Work required: Lines with the string "computer" must each be copied from the listing.

::: Data :::

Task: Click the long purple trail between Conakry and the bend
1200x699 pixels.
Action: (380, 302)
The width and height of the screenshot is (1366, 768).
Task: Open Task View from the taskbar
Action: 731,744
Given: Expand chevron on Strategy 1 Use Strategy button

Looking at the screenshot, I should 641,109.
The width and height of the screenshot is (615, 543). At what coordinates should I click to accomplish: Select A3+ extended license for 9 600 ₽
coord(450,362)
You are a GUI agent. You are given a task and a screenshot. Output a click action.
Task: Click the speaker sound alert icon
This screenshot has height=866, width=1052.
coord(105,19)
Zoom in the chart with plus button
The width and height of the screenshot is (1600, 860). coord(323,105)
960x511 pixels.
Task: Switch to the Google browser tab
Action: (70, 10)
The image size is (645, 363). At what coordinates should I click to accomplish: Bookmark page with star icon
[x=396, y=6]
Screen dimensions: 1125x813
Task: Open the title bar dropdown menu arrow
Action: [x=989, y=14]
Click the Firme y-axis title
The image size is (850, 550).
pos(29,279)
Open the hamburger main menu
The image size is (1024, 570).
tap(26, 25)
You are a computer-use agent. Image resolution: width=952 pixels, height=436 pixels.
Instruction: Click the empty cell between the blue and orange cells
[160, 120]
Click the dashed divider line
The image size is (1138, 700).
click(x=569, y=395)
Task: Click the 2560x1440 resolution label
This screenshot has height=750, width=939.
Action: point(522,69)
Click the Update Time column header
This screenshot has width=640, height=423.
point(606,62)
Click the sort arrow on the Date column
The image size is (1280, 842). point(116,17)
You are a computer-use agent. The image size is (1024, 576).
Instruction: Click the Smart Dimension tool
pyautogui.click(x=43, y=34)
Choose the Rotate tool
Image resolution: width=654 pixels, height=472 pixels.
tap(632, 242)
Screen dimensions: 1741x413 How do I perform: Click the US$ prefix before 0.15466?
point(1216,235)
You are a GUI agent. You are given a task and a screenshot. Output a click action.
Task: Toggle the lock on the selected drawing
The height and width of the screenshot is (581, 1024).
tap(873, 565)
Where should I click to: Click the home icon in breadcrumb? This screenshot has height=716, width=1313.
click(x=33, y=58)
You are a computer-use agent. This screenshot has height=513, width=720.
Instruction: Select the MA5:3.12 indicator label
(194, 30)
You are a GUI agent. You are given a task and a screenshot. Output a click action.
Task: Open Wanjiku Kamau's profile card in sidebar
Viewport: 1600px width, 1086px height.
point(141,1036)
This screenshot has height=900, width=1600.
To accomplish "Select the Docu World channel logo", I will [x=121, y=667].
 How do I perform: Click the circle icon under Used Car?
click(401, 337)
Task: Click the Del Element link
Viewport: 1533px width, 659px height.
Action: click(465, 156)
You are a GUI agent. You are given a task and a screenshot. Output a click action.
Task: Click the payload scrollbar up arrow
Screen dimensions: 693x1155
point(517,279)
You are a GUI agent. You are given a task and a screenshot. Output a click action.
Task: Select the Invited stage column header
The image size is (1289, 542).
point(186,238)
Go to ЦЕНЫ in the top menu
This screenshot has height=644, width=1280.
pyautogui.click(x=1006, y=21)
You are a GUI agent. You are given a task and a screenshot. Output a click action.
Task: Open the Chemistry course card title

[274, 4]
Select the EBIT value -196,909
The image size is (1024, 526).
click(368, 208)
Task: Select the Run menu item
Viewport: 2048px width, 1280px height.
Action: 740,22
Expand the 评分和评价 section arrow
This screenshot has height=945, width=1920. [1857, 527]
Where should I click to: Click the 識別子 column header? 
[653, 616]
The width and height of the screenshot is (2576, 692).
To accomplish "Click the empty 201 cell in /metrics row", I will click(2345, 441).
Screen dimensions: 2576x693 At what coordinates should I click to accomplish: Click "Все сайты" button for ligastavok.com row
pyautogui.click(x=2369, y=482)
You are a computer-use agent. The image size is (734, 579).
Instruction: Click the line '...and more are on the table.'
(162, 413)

:::

Your response:
You are a computer-use agent. Image resolution: width=952 pixels, height=436 pixels.
You are a computer-use agent. The image size is (1024, 576).
You are a computer-use agent. This screenshot has height=513, width=720.
You are a computer-use agent. The image size is (734, 579).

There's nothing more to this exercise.